One of the absolutely most interesting features of their religion--aside from the sacrifice which I'll address later--is the language they use. It's Hebrew. Sort of. The shapes of the letters are the shapes used for Hebrew before the Exile. At that time the letters adopted Aramaic shapes and started to look more like what Hebrew looks like today. But their Torah scrolls are written in script that looks like this. And outside of her house, Penina has a mezuzah written in the old script. The pronounciation is slightly different too but unfortunately I couldn't switch my camera setting quickly enough to record her when she read out first the Shema and then the list of central tenets of Samaritanism. One the bus a few days later I started decoding the script and found out that there are no sofit letters in the Samaritan alphabet. Or at least for chaf there aren't any.

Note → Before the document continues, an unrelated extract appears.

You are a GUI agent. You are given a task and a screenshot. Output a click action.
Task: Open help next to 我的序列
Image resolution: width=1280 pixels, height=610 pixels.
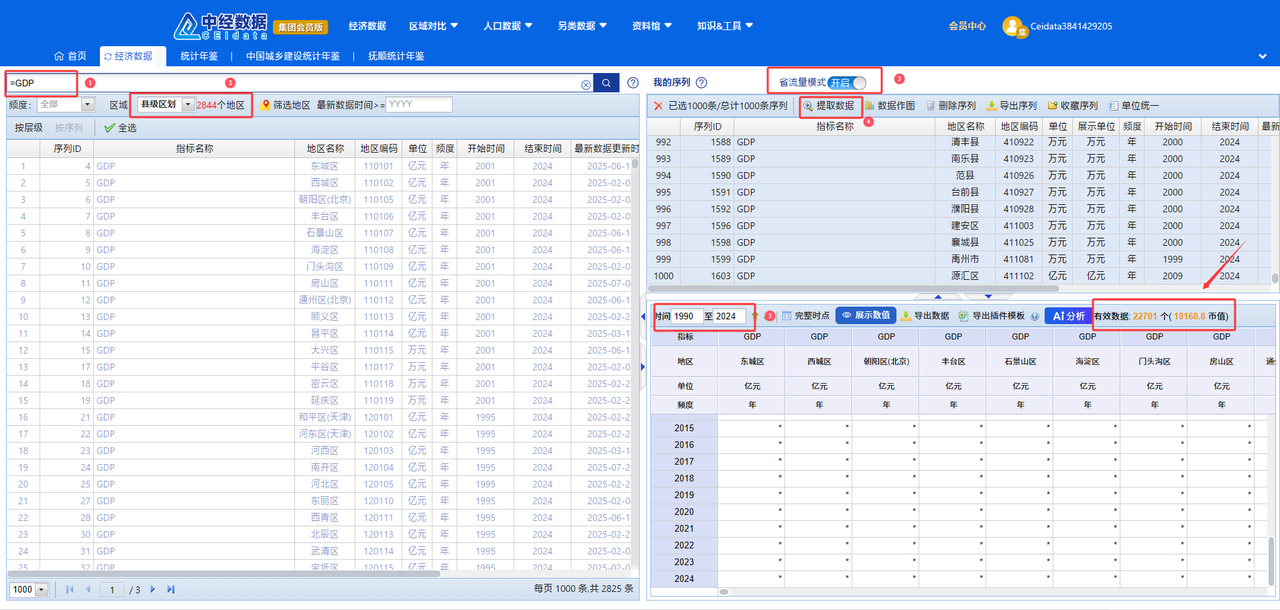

Their synagogue is much more modest than the entry gate may give away. (By the way, written on the sides is ברוך אתה בבאך / ברוך אתה בצאתך--Blessed are you in your coming / Blessed are you in your going). Shoes are removed before entering the room. The only pieces of furniture are a few plastic chairs and some wooden rods. The chairs are for people who can't stay standing; the rods are for people who need help. (Afterwards I asked the priest about the age range of the community and he told me it was nothing out of the ordinary. Penina seemed to confirm this by

telling us that plenty of Samaritans marry Jews, thus increasing the Samaritan population. Though that's a segue to her husband's intense hatred of the Rabbanut tht I'm not quite ready to take yet.) The priest is the only one allowed up on the bimah-equivalent, and he brought out the Torah, encased in an enclosure like Sephardi Torahs are. There are engravings on the silver as well as on the sides and back of the parchment. The layout, as you can see, isn't columnular like we're used to but we didn't get a chance to look at it long enough to really figure out if there were paragraphs; the text certainly wasn't rectilinear, though.

After returning from the synagogue, Penina's husband Hillel came out and started talked to me and Harry after asking whether we undersatood Hebrew. (Penina had up to this point only spoken Hebrew and poor Tobi was stuck trying to translate pages at a time instead of the usual three sentences.) His gripe is with the Rabbanut, i.e.: the Haredis in control of everything religious in this country. Samaritans are given the Right of Return but it was decided that a Jew marrying a Samaritan is considered to be engaging in intermarriage by the Rabbanut. He simply wants to be recognized as Jewish and to be given everything that comes with this designation. He said (my translation), "There would be 50 million Jews today if the Rabbis hadn't always been restricting who is a Jew." Once, he says, he offered a Shabbat Shalom to a rabbi walking down the street and was returned with Shabbat Adom (Red Shabbat: blood).

I don't quite feel I did this subject justice, though that's probably because I wrote it in so many different snatches that it was hard to get my writing organized. I'll try to be more on it in the future.